Message + Channel = What You Hopefully Meant to Say
Technology has created channels to easily push your message out.
My daughters play high school varsity softball—although with the spring we're having, they've yet to play a game and have postponements crowded into the calendar.
A text from my daughters' softball coach combined with an email saying tonight's game is postponed tells me quickly not to go to the ballpark after I leave the office. While the deluge of rain and sleet hint that no one will be at the ballpark, those of you who have played outdoor sports/have kids who do know that nothing is official until the game is called. That text and email give me a quick update, saved me the time of driving out of my way and tell me to quickly come up with a "Plan B" dinner idea. There's probably no better, more efficient way to communicate that news.
However, it seems more and more that we're misusing electronic communication when phone or personal contact would be the better choice.
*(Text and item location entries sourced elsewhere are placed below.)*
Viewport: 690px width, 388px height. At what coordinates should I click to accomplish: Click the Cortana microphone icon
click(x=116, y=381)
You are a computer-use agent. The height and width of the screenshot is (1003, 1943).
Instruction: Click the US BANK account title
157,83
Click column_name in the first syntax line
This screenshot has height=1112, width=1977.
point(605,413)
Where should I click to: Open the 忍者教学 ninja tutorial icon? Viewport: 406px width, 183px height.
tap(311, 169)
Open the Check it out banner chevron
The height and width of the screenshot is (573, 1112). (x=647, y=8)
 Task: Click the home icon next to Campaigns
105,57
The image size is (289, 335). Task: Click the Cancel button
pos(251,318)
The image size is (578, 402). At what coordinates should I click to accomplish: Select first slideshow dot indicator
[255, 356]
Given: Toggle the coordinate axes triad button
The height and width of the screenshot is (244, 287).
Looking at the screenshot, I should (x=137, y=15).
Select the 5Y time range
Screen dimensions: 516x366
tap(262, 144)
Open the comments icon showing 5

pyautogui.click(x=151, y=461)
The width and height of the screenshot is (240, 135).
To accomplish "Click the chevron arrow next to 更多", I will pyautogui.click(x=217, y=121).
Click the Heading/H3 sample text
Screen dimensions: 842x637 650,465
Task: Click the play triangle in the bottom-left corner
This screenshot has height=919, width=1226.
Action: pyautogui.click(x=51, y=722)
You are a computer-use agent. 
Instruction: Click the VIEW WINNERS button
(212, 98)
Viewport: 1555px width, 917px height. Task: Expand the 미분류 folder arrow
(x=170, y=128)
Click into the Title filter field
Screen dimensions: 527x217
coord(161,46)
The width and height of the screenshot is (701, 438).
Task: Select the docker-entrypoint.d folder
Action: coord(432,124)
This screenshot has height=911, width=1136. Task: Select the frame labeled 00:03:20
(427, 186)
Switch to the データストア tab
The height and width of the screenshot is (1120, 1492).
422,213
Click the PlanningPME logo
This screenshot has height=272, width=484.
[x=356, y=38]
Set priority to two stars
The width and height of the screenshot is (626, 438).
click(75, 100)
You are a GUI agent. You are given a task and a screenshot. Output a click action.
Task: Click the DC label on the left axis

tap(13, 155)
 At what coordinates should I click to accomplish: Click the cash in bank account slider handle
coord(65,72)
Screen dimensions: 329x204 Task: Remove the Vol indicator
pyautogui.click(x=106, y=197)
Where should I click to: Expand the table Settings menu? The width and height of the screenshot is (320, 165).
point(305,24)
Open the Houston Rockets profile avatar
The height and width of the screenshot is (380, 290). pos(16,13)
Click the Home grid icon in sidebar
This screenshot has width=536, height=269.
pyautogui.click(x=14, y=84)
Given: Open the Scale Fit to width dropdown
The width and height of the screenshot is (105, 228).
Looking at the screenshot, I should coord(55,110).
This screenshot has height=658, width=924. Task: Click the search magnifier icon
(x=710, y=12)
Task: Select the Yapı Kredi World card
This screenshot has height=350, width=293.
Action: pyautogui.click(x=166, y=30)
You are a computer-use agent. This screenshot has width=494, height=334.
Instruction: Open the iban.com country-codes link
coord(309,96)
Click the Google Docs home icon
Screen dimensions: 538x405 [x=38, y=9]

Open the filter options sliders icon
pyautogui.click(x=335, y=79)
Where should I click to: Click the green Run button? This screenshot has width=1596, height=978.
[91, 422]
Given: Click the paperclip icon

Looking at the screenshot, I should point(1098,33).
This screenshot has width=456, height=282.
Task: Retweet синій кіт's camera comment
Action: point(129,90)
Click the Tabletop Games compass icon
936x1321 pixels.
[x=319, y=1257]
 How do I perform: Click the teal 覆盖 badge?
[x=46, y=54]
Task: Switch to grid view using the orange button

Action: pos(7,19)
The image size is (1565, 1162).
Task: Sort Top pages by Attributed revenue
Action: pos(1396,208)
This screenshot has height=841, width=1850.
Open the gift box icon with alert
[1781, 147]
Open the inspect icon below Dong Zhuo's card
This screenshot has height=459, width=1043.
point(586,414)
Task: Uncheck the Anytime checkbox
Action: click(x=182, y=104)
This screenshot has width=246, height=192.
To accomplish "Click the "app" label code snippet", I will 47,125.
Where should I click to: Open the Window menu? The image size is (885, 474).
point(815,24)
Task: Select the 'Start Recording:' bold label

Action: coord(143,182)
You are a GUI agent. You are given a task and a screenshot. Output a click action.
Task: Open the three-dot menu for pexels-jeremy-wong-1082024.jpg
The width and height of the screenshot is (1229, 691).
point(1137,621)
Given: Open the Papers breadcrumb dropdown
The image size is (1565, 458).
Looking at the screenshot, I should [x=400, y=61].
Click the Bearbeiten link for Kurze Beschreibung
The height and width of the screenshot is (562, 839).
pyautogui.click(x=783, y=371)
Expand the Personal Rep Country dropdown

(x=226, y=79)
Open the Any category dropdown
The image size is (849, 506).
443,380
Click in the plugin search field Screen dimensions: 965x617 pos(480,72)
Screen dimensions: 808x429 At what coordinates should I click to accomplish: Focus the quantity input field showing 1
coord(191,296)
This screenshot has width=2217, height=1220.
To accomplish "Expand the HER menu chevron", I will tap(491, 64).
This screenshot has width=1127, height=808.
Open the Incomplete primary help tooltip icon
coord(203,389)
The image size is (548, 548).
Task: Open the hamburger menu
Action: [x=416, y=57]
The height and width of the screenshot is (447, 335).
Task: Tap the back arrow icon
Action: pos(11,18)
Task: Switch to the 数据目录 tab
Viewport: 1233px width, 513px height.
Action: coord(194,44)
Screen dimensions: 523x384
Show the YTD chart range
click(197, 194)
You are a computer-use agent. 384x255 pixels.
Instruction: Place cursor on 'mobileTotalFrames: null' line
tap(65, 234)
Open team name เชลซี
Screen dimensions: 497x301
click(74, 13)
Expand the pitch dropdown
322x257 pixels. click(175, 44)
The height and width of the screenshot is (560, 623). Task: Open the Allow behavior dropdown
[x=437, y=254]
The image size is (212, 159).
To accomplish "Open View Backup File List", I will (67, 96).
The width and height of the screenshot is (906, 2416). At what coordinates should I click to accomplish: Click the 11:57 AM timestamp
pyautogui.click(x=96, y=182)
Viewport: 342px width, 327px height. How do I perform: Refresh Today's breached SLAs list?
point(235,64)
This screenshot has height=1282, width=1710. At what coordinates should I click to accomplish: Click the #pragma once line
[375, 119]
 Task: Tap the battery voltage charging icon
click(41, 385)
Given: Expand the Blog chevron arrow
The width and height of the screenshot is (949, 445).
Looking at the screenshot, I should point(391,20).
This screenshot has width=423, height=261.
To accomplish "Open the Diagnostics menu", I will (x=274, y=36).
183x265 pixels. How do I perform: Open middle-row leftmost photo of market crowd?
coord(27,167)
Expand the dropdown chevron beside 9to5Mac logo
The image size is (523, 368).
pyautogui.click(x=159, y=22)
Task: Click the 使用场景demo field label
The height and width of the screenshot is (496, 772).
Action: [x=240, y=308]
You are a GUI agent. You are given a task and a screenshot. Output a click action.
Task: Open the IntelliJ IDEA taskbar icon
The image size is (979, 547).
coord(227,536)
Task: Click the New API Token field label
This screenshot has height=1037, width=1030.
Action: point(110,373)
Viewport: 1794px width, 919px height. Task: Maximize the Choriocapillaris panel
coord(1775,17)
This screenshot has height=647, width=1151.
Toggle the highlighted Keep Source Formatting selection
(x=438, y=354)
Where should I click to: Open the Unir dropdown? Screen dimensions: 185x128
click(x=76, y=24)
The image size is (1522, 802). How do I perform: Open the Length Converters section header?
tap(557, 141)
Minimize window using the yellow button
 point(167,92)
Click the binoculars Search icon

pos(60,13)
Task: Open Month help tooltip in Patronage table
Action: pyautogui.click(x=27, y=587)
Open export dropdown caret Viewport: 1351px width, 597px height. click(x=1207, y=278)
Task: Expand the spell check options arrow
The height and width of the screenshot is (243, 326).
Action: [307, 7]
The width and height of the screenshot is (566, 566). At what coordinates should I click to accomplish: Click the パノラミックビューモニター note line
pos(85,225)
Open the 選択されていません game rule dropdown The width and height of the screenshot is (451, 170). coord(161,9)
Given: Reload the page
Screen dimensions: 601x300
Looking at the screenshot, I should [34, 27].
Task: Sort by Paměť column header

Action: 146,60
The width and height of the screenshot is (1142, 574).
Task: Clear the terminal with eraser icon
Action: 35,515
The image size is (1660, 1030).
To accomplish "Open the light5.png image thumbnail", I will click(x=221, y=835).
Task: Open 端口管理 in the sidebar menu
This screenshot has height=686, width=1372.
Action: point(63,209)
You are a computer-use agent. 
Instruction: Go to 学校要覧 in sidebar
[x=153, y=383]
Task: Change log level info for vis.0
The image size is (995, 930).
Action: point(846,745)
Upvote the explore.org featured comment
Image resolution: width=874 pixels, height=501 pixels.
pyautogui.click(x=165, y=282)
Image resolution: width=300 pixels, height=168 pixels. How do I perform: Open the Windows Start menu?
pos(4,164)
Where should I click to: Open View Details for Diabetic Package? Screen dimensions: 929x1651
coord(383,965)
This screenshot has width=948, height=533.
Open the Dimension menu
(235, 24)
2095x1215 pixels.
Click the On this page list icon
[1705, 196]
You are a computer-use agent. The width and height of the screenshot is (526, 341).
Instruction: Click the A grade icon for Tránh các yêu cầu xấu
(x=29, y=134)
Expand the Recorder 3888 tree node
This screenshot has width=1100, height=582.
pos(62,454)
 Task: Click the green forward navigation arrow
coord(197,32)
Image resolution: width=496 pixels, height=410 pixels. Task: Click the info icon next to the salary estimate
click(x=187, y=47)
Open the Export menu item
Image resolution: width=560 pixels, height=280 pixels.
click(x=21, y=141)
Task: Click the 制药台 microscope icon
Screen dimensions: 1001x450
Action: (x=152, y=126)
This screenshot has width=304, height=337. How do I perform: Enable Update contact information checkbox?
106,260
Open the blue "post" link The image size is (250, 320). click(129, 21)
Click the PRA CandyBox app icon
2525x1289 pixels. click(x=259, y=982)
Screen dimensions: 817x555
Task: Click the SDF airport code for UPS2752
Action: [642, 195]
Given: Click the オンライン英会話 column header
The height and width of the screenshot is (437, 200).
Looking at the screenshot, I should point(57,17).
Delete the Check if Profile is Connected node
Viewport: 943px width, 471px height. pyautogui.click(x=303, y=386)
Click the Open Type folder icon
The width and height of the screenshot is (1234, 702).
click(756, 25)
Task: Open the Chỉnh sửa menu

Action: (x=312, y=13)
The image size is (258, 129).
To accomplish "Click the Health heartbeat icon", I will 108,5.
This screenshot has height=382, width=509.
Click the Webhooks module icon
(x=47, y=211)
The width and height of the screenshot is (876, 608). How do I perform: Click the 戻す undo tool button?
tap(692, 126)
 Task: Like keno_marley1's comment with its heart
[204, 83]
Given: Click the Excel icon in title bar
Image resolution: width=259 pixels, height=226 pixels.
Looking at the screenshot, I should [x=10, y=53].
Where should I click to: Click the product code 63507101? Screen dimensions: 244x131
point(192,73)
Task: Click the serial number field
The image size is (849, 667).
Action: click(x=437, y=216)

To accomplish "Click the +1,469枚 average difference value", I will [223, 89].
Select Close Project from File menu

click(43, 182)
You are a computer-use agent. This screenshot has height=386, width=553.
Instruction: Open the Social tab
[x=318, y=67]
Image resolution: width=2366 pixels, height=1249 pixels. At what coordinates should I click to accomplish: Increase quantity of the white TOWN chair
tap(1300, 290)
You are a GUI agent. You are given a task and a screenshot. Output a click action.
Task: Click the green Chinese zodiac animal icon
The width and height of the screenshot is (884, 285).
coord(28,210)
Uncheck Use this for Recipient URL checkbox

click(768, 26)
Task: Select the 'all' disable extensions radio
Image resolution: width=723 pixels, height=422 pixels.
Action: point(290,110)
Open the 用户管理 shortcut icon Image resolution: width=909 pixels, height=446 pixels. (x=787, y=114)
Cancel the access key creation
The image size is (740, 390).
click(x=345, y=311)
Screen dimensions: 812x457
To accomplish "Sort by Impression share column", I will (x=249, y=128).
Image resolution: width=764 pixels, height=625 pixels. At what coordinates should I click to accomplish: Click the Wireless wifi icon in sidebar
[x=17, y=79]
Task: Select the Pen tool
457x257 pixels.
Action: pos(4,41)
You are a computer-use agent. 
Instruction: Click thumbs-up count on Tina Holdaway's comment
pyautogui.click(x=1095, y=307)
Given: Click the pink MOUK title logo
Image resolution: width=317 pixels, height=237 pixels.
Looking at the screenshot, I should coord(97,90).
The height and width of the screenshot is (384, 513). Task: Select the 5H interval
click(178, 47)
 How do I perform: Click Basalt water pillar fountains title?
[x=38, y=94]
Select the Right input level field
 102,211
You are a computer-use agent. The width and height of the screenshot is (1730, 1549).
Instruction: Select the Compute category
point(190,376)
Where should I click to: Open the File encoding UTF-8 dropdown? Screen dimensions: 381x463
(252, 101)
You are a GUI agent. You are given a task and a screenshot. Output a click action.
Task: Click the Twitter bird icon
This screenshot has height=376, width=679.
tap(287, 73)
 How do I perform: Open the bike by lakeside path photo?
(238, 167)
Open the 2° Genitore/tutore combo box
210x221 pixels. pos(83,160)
- If there is bad news or potential conflict—an order that won't be on time, perhaps—how often do we put it into an email rather than picking up the phone? Sure, we don't need to hear the upset reaction immediately. However, we've provided time for the recipient to think about the issue, become more unhappy and potentially creating a reaction that will be much stronger when we do make contact.
- Leaving a voice message is great when someone isn't available and it's better to talk. When someone calls you and leaves a voice message, take the time to actually listen to the message before responding. That message you delete without listening would have told you that they're unavailable to speak today, but may offer some alternative times. Simply taking a few seconds to listen could save you a day of frustration.
- We know that social media is huge for mass communication, rallying individuals and building brands. Professionally, Facebook has helped us embrace those outside of our organization with our culture, strengthening relationships on a different level. Mixing professional and personal communications on this channel has its challenges. You may learn information that shouldn't have been aired on a public forum. Regardless of what you're posting/commenting on/liking, take a second to ask yourself: Will my doing so improve or diminish my personal brand in the eyes of my customers, my colleagues, and my family?
Every communication channel has strengths and weaknesses, depending on the situation. Used properly alone or in combination, you have the recipe for effectively getting your message across.